MEMELIHARA KEADILAN (06032020)
Tgk H Akmal Abzal S, Hi
Adil diadopsi dari bahasa Arab dengan
pengertian umumnya adalah jujur, lurus, tulus dan berada ditengah-tengah atau
seimbang. Keadilan berarti keseimbangan, profesional, tidak memihak dan tidak
berat sebelah. Dengan pemahaman tersebut menunjukkan bahwa orang adil adalah
orang yang memiliki sikap objektif terhadap sesuatu, tidak memihak, karena
apapun kecuali adalah untuk kebenaran.
Keadilan mesti dimiliki oleh seluruh
umat manusia tanpa memandang suku, strata sosial, jabatan bahkan lintas agama.
Karena esensi keadilan bagi manusia adalah membuat penilaian dan keputusan
objektif dan kritis kepada apapun dan siapapun kendati kadangkala sebuah
keadilan terasa sulit dan berat disaat menimpa diri sendiri.

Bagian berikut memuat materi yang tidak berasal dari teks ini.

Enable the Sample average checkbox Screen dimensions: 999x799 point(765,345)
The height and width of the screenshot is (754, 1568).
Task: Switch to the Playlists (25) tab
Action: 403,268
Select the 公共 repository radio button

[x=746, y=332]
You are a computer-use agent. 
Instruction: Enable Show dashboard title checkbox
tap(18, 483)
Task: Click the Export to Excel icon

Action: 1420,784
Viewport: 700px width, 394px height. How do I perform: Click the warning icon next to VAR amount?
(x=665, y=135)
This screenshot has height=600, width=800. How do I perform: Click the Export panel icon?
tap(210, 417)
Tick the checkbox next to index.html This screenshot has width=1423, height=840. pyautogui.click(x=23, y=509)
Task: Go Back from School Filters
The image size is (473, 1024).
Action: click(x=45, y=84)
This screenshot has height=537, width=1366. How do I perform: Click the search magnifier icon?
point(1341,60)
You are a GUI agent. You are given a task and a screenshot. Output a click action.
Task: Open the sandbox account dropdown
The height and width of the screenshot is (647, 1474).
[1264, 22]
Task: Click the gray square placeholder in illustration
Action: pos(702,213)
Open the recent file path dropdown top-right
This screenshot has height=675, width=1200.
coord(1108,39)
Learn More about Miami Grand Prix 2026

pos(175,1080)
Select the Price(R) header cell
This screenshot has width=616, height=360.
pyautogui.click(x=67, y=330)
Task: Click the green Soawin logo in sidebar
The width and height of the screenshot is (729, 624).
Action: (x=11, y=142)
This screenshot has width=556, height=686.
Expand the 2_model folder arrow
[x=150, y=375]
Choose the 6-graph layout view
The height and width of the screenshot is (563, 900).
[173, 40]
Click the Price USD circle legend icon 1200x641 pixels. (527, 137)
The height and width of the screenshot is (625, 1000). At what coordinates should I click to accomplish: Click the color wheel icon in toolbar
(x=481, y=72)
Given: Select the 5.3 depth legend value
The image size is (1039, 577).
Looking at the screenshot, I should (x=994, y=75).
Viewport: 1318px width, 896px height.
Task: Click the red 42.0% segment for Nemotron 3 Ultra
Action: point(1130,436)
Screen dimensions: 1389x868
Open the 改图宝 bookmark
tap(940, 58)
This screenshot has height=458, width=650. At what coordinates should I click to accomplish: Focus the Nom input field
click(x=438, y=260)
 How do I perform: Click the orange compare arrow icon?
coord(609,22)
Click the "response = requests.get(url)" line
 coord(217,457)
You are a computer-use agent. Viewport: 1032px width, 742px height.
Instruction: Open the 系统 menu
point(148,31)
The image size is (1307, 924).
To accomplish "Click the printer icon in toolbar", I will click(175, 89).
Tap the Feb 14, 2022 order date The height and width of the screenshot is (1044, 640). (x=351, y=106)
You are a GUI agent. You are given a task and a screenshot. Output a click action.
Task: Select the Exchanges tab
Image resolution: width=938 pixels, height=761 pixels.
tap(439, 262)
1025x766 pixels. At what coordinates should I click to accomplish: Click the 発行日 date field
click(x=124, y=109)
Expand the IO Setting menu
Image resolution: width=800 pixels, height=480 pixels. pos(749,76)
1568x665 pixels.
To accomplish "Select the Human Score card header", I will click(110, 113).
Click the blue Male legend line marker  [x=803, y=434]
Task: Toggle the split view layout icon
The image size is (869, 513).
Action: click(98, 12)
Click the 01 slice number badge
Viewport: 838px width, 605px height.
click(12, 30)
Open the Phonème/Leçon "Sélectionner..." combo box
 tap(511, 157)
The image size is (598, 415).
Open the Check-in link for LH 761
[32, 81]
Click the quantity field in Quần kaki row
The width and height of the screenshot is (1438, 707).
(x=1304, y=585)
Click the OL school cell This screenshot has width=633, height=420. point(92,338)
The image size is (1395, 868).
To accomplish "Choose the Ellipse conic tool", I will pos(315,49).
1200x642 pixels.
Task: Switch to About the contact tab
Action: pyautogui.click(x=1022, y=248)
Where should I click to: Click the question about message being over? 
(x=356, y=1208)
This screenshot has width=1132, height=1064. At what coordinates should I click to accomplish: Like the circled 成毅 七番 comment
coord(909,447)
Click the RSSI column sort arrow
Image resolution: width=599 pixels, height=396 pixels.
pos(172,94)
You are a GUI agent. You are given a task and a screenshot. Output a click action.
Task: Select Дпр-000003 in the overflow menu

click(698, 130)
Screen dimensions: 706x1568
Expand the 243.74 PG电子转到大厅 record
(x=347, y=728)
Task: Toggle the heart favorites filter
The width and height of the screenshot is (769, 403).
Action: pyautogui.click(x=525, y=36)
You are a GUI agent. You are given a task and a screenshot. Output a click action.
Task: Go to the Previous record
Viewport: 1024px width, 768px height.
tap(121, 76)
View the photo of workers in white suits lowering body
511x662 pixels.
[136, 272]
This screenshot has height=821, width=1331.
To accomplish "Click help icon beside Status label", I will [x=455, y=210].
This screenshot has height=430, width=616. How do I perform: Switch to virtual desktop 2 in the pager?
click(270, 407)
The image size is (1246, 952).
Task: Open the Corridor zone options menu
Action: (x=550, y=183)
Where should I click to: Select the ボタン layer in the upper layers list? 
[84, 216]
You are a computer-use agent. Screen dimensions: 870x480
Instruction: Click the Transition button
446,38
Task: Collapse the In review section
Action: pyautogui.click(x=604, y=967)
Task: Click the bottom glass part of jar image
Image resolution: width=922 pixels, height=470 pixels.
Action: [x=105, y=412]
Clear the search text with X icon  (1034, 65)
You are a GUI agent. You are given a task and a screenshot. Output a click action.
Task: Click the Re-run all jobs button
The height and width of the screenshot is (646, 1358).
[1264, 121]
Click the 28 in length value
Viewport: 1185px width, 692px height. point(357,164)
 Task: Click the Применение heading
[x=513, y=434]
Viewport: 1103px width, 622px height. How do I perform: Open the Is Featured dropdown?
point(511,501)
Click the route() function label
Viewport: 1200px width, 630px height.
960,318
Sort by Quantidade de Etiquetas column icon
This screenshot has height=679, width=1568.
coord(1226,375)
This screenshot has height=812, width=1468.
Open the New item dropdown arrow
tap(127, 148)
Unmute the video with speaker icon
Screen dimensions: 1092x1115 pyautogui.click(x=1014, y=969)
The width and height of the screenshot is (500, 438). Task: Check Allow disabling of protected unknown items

Islam sangat menekankan sifat Adil dalam
segala aspek kehidupan. Allah SWT memerintahkan umat manusia supaya berprilaku
adil, baik kepada Allah sebagai pemilih jagatraya ini maupun kepada sesama
makhluk sosial dibumi ini. Prinsip keadilan yang di ajarkan al-Qur’an sangat
kontekstual dan relevan untuk diterapkan dalam kehidupn keluarga, beragama dan
bermasyarakat.
Islam mengajarkan bahwa semua kita
berhak menerima pelayanan dan perlakuan yang sama bahkan sederajat di depan
hukum. Islam tidak mengajar sikap diskriminasi karena perbedaan kulit, status
sosial, ekonomi atau politik. Hal ini
dapat difahami dari kandungan Al
Quran Allah SWT berfirman :
“Hai manusia, sesungguhnya Kami
menciptakan kamu dari seorang laki-laki dan seorang perempuan dan menjadikan
kamu berbangsa-bangsa dan bersuku-suku supaya kamu saling kenal-mengenal.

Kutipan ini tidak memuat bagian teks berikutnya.